O presidente do Equador, Daniel Noboa, declarou uma etapa de “guerra total” contra a delinquência e as organizações criminosas que atuam no país. O anúncio ocorreu durante a emissão de novo decreto executivo relacionado ao conflito armado interno, reforçando a capacidade operativa das Forças Armadas e da Polícia Nacional.

ESTRATÉGIA DE COMBATE FRONTAL

Noboa ratificou o apoio às instituições de segurança e garantiu que o governo manterá política de confronto direto contra as bandas. O decreto fortalece ações em zonas afetadas pela criminalidade, com foco em neutralizar estruturas do crime organizado. A medida integra esforços para recuperar o controle territorial e reduzir a violência que assola o país desde a declaração de conflito armado interno.

CONTEXTO DE VIOLÊNCIA E RESPOSTA GOVERNAMENTAL

O Equador enfrenta escalada de criminalidade ligada ao narcotráfico e gangues. Noboa, desde o início de seu mandato, adotou linha dura com estados de exceção sucessivos, emprego de militares e designação de grupos como terroristas.

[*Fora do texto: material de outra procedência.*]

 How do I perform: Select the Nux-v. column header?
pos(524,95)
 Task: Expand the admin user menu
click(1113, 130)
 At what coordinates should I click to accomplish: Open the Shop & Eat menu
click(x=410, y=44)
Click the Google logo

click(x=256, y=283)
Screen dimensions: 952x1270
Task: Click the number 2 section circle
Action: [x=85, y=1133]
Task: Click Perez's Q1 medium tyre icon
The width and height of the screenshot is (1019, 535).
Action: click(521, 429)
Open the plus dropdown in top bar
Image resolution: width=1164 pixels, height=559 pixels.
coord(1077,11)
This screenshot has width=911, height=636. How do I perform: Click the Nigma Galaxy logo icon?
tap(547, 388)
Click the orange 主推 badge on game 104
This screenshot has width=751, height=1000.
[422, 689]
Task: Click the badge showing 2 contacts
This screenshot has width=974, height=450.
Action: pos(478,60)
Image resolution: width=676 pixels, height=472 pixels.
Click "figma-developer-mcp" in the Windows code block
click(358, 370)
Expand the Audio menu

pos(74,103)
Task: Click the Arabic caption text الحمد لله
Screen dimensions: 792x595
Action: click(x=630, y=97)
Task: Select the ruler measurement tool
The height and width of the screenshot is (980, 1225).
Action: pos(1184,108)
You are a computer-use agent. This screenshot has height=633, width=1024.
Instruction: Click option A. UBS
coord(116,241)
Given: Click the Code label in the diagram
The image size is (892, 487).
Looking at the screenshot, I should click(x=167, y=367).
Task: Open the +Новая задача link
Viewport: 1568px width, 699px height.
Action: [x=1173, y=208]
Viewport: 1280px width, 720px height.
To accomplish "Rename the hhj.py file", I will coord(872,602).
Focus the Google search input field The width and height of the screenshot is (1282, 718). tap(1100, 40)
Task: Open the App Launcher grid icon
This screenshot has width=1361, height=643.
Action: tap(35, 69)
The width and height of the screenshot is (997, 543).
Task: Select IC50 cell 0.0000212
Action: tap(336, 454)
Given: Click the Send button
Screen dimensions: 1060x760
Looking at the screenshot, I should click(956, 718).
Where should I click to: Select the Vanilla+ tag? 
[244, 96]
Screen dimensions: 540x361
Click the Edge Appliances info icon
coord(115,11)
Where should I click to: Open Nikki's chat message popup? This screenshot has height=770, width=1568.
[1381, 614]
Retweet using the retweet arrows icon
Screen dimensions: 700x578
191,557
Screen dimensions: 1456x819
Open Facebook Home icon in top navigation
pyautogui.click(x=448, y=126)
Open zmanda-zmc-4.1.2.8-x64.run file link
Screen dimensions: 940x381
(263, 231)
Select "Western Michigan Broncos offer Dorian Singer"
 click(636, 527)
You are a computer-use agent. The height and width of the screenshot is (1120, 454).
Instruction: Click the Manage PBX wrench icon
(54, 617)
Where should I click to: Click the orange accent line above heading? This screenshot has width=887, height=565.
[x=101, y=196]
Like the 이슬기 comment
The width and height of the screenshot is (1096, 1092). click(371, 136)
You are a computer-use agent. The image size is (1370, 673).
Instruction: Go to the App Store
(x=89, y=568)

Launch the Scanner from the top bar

A nova fase reflete determinação em não ceder a pressões criminosas, priorizando segurança cidadã sobre narrativas de direitos humanos seletivas.

ANÁLISE CONSERVADORA

Para a direita e bolsonaristas, a postura de Noboa exemplifica liderança corajosa contra o crime organizado, contrastando com governos de esquerda que priorizam diálogo e assistencialismo ineficaz. A “guerra total” reforça valores de lei e ordem, defesa da soberania e proteção da população, servindo de modelo para nações latino-americanas que enfrentam ameaça similar do narcoterrorismo.